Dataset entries
··········
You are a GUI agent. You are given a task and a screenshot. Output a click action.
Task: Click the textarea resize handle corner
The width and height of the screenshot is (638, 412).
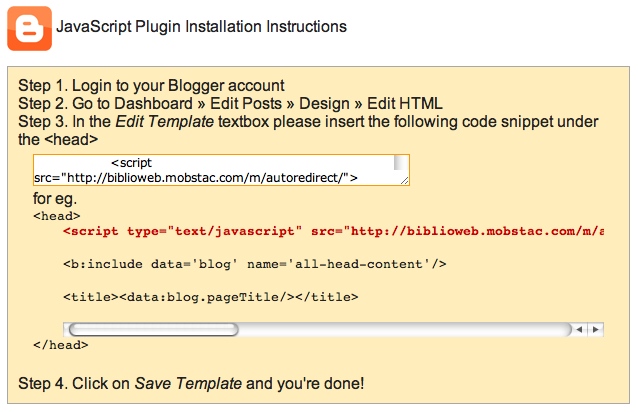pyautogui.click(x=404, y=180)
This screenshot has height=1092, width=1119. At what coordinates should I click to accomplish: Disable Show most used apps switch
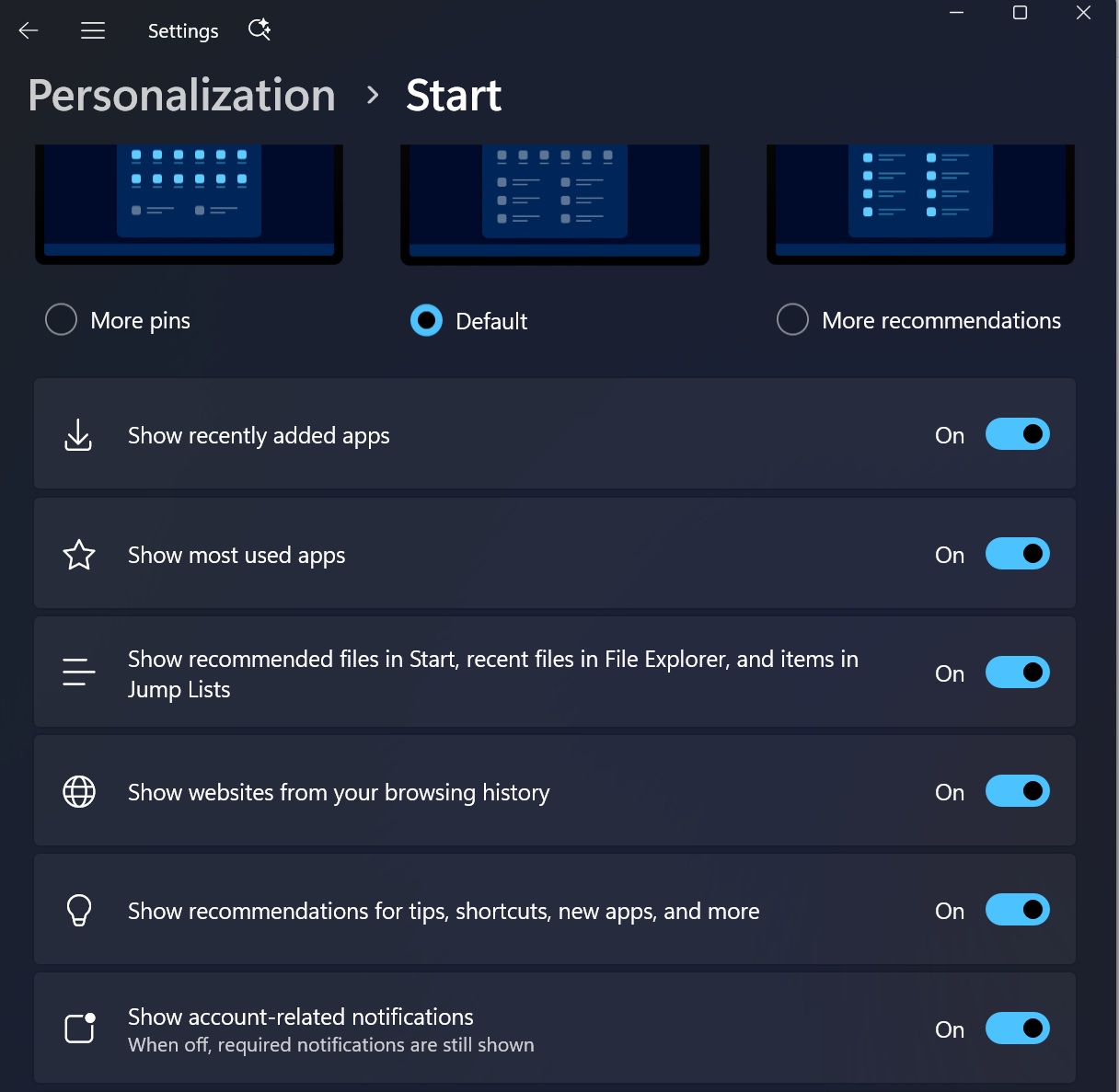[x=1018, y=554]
··········
### Short exercise
Report every line of the data above that contains the word "width", matching case exactly.

### Complete response
The width and height of the screenshot is (638, 412).
This screenshot has height=1092, width=1119. At what coordinates should I click to accomplish: Disable Show most used apps switch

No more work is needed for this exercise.